● **Activity list**:
• a. According to the CJ CheilJedang text, in what month and year was Cheil Jedang founded?
• b. Reproduce word for word the portion of the CJ CheilJedang text between "South Korean food" and "the global market.", inclusive.

● **Exercise text**:
South Korean food company

CJ CheilJedang Corporation is a South Korean international food company based in Seoul that manufactures food ingredients, ambient, frozen and chilled packaged food products, pharmaceuticals and biotechnology. Its brands include Beksul, Bibigo, Gourmet and Hetbahn. Bibigo is well-known for mandu (Korean dumplings) in the global market.

==History==
CJ Cheil Jedang was founded as 'Cheil Jedang' in August 1953 as a sugar and flour manufacturer and was originally part of Samsung Group, as their first manufacturing business. In July 1993 it spun off from Samsung and gained independent management, changing into a life and culture group with the entrance into the food service and entertainment industries. In 1996 it became the 'Cheil Jedang Group' with the official separation from Samsung Group completed in February 1997.

In October 2002, the CJ Group was launched and the official name changed to 'CJ Co., Ltd'. In September 2007 CJ Co., Ltd. again spun off as a business holding company and renamed 'CJ CheilJedang Co., Ltd' and CJ Group became a holding company for a group of food and entertainment-related subsidiaries based in South Korea. It has four main core businesses: Food & Food Service, Bio Pharma, Entertainment and Media, and Home Shopping & Logistics; and CJ Cheil Jedang was put under Food & Food Service.

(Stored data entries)

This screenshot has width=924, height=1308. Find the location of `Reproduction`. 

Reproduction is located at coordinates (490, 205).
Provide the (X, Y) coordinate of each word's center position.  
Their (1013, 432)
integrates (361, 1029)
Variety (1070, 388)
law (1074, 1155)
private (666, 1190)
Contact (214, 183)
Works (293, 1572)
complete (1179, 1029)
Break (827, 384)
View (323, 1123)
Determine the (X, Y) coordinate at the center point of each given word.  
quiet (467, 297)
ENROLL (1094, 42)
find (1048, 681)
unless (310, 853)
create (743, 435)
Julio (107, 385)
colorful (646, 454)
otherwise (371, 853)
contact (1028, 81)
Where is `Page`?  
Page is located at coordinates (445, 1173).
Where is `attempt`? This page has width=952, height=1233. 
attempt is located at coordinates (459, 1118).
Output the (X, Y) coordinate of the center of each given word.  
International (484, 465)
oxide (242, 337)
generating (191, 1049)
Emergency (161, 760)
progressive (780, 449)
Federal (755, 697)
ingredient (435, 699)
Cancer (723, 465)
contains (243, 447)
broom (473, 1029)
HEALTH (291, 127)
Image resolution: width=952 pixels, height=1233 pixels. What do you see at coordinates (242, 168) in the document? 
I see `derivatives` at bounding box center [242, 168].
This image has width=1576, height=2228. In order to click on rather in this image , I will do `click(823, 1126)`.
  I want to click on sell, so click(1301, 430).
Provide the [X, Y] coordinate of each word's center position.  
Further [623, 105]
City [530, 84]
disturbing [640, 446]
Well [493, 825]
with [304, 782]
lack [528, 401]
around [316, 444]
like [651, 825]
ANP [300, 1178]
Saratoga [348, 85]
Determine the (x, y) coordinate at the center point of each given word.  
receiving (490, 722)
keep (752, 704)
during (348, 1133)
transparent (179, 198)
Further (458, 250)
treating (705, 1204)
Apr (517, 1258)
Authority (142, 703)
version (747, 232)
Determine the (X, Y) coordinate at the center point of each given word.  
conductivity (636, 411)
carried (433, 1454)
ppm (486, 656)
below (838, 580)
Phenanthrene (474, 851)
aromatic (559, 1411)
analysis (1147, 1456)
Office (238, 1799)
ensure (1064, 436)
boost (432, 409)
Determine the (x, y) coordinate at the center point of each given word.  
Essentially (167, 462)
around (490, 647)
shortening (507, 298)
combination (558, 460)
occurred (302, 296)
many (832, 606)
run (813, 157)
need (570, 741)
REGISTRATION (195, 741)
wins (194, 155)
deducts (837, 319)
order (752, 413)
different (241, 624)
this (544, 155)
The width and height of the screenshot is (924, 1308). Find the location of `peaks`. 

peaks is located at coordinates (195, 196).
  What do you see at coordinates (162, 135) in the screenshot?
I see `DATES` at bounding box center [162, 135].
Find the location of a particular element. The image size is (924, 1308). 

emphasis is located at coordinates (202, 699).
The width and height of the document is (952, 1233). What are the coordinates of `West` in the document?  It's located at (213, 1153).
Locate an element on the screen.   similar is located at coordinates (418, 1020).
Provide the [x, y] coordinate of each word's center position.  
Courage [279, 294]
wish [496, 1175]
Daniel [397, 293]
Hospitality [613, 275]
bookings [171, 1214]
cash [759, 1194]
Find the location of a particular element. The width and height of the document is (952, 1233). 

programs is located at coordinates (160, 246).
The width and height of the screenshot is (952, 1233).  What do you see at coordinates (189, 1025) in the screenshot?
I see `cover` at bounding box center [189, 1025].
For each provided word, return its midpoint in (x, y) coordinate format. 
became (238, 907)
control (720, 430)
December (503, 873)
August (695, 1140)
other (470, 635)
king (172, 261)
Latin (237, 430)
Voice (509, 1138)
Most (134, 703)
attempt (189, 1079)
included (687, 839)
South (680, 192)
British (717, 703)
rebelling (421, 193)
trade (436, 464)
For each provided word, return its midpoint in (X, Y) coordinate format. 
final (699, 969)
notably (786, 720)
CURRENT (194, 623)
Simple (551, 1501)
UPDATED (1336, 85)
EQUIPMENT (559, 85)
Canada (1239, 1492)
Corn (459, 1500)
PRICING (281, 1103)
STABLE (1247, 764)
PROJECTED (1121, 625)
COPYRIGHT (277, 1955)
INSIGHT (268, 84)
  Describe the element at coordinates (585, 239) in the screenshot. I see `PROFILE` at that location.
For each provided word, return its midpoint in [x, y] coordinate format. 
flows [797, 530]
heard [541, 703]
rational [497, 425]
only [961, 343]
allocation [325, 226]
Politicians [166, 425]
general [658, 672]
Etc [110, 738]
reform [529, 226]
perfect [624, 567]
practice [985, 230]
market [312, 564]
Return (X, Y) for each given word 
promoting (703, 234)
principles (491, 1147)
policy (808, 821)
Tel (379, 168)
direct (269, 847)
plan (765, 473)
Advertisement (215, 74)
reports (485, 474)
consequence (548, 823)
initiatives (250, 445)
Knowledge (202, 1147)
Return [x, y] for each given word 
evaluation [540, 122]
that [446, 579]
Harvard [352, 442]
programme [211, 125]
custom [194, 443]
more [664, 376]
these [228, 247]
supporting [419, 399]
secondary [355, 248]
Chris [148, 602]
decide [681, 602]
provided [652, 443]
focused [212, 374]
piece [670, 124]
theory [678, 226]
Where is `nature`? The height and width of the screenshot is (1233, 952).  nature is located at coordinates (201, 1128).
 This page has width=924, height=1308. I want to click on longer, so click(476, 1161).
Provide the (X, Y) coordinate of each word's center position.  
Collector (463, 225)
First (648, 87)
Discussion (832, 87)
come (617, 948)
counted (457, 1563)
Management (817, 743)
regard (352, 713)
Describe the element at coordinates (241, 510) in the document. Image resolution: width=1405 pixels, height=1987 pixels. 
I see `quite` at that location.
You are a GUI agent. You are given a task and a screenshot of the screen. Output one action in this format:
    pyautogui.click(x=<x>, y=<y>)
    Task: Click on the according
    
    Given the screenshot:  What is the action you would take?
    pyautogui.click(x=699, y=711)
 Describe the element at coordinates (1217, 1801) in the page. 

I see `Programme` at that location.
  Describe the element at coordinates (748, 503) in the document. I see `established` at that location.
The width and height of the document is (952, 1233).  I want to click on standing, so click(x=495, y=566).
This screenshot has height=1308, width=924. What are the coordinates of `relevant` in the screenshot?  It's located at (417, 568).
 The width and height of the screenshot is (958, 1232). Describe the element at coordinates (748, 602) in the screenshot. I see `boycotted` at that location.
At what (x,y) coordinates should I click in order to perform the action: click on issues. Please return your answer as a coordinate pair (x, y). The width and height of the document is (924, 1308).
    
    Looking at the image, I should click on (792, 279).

● **Activity answers**:
• a. August 1953

• b.
South Korean food company

CJ CheilJedang Corporation is a South Korean international food company based in Seoul that manufactures food ingredients, ambient, frozen and chilled packaged food products, pharmaceuticals and biotechnology. Its brands include Beksul, Bibigo, Gourmet and Hetbahn. Bibigo is well-known for mandu (Korean dumplings) in the global market.